Austria, Belgium, Ireland, Luxembourg and the Netherlands participate in a similar project focused on orphan drugs. Their group, Beneluxa, runs joint product assessments, horizon scanning, pricing negotiations and reimbursements. In July 2018, Belgium and the Netherlands concluded the group’s first successful joint negotiation, coming to an agreement with Biogen, the pharmaceutical company manufacturing Spinraza, which treats spinal muscular atrophy.
“We demonstrate that countries can jointly negotiate the reimbursement of orphan drugs to the benefit of their patients,” said Maggie De Block, Belgium’s minister of social affairs and public health, in a release. “This is a very important signal for everyone involved in Beneluxa and an extra motivation to further develop this international cooperation.”
That kind of collaboration could also be helpful for Canadian plan sponsors. Indeed, Mercer’s submissions to the advisory council focused on its clients’ common issues, particularly chronic disease and significant cost burdens around specialty drugs, says Schmidt.
Canada’s provincial public drug plans negotiate collectively with drug manufacturers through the pan-Canadian Pharmaceutical Alliance, but those negotiations aren’t binding on each province.

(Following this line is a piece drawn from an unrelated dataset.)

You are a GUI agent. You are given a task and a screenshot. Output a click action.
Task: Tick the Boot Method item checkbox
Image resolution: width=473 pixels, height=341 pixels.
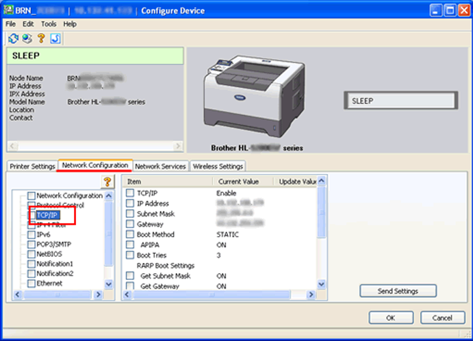[131, 235]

That, argues Morgan, is problematic: since manufacturers aren’t guaranteed the entire public Canadian market, they’re not as likely to offer their best price.
“Canada has to recognize that the idea of going it alone by province or, heaven forbid, by individual corporate drug plan is ridiculous because you are virtually powerless in the high-stakes world of pharmaceutical price negotiation,” says Morgan. “You need the power of collective buying and the power of being united in the decision to say no, so you can’t get whipsawed by [a company] saying you should cover this [drug] because your neighbouring jurisdiction does.”
Sara Tatelman is a Toronto-based freelance writer.